* Work required
Go through the entries below from the first line and transcribe each one exactly, ending with the line that contains "Task: Click the quote".

* Dataset extract
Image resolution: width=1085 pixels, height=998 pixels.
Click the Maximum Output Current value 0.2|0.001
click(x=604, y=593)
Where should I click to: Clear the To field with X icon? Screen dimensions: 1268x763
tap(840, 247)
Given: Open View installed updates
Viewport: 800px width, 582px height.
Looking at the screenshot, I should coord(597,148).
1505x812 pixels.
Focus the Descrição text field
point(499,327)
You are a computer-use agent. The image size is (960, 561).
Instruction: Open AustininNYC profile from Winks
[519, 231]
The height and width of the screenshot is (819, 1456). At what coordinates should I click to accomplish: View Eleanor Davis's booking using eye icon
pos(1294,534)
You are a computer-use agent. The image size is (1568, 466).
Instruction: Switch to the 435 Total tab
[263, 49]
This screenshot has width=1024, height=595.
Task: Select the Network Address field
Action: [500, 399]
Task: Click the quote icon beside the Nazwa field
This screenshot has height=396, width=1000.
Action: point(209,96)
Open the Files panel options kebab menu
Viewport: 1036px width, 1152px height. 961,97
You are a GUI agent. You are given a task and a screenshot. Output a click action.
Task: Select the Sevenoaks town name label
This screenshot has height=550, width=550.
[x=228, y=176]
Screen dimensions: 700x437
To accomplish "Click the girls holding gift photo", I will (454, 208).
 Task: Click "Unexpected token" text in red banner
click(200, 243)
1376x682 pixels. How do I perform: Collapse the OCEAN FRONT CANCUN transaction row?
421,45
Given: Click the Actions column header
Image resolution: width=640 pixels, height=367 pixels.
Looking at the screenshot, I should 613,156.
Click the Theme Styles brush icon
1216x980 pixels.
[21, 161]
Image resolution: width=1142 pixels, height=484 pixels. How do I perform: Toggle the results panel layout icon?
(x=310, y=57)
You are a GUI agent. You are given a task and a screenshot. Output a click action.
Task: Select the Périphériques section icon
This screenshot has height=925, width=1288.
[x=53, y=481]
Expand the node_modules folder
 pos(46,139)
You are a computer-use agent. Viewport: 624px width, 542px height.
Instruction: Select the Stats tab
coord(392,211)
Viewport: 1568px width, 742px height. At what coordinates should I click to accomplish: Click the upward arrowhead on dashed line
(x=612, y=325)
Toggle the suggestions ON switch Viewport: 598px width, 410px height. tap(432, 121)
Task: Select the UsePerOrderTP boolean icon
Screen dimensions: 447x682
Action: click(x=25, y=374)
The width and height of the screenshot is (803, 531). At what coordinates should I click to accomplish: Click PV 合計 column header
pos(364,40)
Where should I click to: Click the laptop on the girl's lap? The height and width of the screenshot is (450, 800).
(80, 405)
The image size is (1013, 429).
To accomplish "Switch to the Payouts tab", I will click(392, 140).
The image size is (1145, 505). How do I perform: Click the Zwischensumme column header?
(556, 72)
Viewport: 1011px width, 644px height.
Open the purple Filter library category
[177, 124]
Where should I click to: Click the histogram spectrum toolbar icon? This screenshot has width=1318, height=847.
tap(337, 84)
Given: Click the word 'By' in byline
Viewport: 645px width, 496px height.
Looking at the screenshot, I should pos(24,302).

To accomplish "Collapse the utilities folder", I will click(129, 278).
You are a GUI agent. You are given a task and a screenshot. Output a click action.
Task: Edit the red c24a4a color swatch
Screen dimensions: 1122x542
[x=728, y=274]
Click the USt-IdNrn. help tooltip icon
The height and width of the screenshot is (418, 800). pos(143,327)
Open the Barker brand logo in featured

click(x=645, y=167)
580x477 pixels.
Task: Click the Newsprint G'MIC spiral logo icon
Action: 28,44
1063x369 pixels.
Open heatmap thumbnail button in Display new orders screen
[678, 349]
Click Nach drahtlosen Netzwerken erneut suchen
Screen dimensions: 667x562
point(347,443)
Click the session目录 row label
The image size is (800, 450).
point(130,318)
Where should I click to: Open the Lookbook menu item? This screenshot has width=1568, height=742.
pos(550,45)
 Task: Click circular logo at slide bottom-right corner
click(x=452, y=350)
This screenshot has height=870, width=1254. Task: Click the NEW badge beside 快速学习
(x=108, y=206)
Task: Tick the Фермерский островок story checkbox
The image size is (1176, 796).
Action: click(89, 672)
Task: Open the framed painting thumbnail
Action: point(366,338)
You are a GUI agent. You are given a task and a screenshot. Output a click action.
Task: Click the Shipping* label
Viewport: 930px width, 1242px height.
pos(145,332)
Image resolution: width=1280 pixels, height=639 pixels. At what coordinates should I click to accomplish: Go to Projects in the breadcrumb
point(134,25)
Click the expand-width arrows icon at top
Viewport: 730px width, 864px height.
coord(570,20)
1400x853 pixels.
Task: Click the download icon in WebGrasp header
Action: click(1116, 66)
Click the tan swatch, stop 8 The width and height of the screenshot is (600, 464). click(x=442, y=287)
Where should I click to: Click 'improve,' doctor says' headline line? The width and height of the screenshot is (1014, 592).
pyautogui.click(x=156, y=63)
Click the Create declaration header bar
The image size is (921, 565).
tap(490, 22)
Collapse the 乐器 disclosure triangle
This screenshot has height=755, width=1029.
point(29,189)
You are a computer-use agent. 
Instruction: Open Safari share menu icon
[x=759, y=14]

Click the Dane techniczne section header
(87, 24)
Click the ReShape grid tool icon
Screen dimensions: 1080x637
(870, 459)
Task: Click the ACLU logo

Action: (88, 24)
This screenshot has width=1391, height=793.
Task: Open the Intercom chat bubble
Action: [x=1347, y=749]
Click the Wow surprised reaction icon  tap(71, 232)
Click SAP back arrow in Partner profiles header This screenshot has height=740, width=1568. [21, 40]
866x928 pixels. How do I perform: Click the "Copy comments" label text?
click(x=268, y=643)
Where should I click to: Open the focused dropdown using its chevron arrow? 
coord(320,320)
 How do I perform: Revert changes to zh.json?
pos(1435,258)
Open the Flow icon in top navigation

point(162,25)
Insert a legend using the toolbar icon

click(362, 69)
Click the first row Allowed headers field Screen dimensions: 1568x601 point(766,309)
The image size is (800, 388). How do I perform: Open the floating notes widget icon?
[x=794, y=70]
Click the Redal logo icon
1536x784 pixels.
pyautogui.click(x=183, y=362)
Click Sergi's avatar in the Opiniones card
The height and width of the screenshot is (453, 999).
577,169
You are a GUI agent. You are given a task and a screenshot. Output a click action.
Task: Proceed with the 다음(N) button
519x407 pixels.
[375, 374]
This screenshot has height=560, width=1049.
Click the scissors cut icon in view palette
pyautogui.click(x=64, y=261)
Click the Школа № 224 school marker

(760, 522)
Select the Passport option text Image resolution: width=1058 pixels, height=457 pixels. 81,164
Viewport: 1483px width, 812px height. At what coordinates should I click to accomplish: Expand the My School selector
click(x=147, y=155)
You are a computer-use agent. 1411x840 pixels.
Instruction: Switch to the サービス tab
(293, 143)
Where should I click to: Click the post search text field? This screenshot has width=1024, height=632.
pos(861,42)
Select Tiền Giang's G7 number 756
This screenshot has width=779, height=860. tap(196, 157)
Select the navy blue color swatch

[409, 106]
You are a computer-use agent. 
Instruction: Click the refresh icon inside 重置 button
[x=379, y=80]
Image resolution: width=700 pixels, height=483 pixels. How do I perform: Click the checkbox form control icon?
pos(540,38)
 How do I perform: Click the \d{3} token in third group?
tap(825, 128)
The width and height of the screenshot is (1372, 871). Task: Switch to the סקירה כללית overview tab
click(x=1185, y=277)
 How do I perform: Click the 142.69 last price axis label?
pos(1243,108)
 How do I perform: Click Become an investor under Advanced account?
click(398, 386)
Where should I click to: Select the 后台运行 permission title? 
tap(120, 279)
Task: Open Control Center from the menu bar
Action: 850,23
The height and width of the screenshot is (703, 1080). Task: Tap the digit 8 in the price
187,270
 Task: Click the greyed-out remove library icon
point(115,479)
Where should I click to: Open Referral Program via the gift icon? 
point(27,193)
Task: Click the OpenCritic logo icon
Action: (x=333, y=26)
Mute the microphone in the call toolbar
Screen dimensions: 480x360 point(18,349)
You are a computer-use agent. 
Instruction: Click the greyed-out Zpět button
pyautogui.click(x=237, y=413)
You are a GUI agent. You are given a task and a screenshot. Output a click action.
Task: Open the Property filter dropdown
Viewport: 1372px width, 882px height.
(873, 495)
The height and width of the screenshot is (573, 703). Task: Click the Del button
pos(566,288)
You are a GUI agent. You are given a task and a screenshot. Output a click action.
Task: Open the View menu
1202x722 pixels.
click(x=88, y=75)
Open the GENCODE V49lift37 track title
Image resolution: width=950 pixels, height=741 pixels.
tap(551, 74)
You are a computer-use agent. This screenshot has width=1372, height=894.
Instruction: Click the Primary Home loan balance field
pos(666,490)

* Result
Image resolution: width=1085 pixels, height=998 pixels.
Click the Maximum Output Current value 0.2|0.001
click(x=604, y=593)
Where should I click to: Clear the To field with X icon? Screen dimensions: 1268x763
tap(840, 247)
Given: Open View installed updates
Viewport: 800px width, 582px height.
Looking at the screenshot, I should coord(597,148).
1505x812 pixels.
Focus the Descrição text field
point(499,327)
You are a computer-use agent. The image size is (960, 561).
Instruction: Open AustininNYC profile from Winks
[519, 231]
The height and width of the screenshot is (819, 1456). At what coordinates should I click to accomplish: View Eleanor Davis's booking using eye icon
pos(1294,534)
You are a computer-use agent. The image size is (1568, 466).
Instruction: Switch to the 435 Total tab
[263, 49]
This screenshot has width=1024, height=595.
Task: Select the Network Address field
Action: [500, 399]
Task: Click the quote icon beside the Nazwa field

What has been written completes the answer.